**VORLIEGENDER TEXT**
━━━━━━

Vier Menschen werden jede Woche aufs Neue mehr Angst um Raif Badawi haben als jeder andere: Seine Frau Ensaf Haidar und ihre drei Kinder. In einem Brief an seinen Vater erzählt der 10-jährige Doudi wie sehr sie alle ihn vermissen.

Raif Badawi

Raif Badawi ist Blogger. Wegen Gründung der Website „Saudi-Arabische Liberale“ war er 2012 verhaftet worden. Auf seiner Homepage hatte er sich kritisch mit Saudi-Arabien und dessen Umgang mit dem Islam auseinandergesetzt. Im Mai 2014 wurde er dann schuldig gesprochen u.a. wegen „Beleidigung des Islam“ und zu zehn Jahren Haft, 20 x 50 Peitschenhieben, einem Reiseverbot von 10 Jahren, einer Geldstrafe von umgerechnet ca. 200.000 € und Medienverbot verurteilt worden.

Laut Sohn Doudi ist Raif Badawi „eine friedliebende Person, die die Menschen liebt und ihnen Gutes wünscht“, ein Mensch, der für seine Ideale ins Gefängnis gegangen ist. Für seine Frau ist er „der wundervollste Mensch“, der ihr je begegnet ist. Sie beschreibt ihn als passionierten Journalisten, der sich sehr für Meinungsfreiheit und ein friedliches Miteinander einsetzt. Sie betont, dass ihr Mann niemals den Islam beleidigt habe, sondern immer nur jene, die den Glauben der Menschen für ihre Zwecke missbrauchen.

━━━━━━

**ANGEZEIGTE EINTRÄGE**
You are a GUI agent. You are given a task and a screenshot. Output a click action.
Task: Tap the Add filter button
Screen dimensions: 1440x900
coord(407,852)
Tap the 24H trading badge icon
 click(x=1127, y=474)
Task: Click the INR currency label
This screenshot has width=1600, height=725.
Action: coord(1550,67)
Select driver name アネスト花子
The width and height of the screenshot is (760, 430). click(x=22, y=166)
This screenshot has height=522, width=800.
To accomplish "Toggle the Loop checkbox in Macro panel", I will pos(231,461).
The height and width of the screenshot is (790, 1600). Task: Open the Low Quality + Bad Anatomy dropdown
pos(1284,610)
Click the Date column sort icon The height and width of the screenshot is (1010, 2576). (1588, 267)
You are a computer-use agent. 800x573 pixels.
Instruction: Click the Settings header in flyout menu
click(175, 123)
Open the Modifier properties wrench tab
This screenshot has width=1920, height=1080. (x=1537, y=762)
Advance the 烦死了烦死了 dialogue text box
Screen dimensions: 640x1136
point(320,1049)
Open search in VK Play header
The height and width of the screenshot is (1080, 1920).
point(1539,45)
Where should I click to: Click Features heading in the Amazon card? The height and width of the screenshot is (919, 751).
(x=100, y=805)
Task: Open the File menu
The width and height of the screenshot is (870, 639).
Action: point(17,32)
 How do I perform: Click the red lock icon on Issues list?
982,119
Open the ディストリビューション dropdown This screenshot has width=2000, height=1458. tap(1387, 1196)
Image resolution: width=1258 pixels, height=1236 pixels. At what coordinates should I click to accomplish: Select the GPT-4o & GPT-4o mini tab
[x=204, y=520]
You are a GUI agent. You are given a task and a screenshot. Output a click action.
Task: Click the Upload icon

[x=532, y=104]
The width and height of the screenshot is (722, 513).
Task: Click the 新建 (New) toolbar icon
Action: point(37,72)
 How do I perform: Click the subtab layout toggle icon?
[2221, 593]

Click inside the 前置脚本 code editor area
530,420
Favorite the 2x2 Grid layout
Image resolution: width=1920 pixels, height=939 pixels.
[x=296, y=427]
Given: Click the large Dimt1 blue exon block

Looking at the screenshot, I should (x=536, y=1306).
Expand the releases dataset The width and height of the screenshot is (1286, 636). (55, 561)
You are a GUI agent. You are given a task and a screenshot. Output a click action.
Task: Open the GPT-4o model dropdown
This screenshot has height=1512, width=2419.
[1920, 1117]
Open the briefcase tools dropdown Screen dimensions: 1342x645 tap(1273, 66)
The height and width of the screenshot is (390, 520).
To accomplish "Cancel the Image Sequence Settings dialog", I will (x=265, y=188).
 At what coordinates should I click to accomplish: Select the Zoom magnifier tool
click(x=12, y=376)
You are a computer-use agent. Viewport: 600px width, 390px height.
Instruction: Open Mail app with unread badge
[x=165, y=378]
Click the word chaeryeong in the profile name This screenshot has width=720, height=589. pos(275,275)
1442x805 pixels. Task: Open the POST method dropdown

━━━━━━

**ZU ERLEDIGEN**
1/ Nenne sämtliche Strafen, zu denen Raif Badawi laut dem Text über ihn im Mai 2014 verurteilt wurde.
2/ Führe den Text über Raif Badawi im Anschluss an seinen letzten Satz weiter.

**LÖSUNGEN NACH AUFGABEN**
1/
- zehn Jahre Haft
- 20 x 50 Peitschenhiebe
- ein Reiseverbot von 10 Jahren
- eine Geldstrafe von umgerechnet ca. 200.000 €
- Medienverbot

2/
2012 hatte Raif Badawi die Flucht seiner Ehefrau und der drei Kinder nach Kanada organisiert, weil er negative Folgen für seine Familie befürchtete.

Der Brief

Übersetzung:

„Papa, glaube mir, ich hätte nie gedacht, dass ich ohne Dich sein muss.  Ich hätte nie gedacht, dass Du mich Morgens nicht mehr wie üblich aufwecken könntest, um zur Schule zu gehen. Das hätte ich mir nie vorstellen können. Du bist weit weg von mir in Gefangenschaft, weil Du für Deine Ideale gekämpft hast. Du bist eine friedliebende Person, die die Menschen liebt und ihnen Gutes wünscht. Warum bist Du in Haft, Papa? Das frage ich mich jeden Tag. Stimmt es, dass es darum ist, weil Du eine Webseite erstellt hast, die eine politische und soziale Debatte ausgelöst hat?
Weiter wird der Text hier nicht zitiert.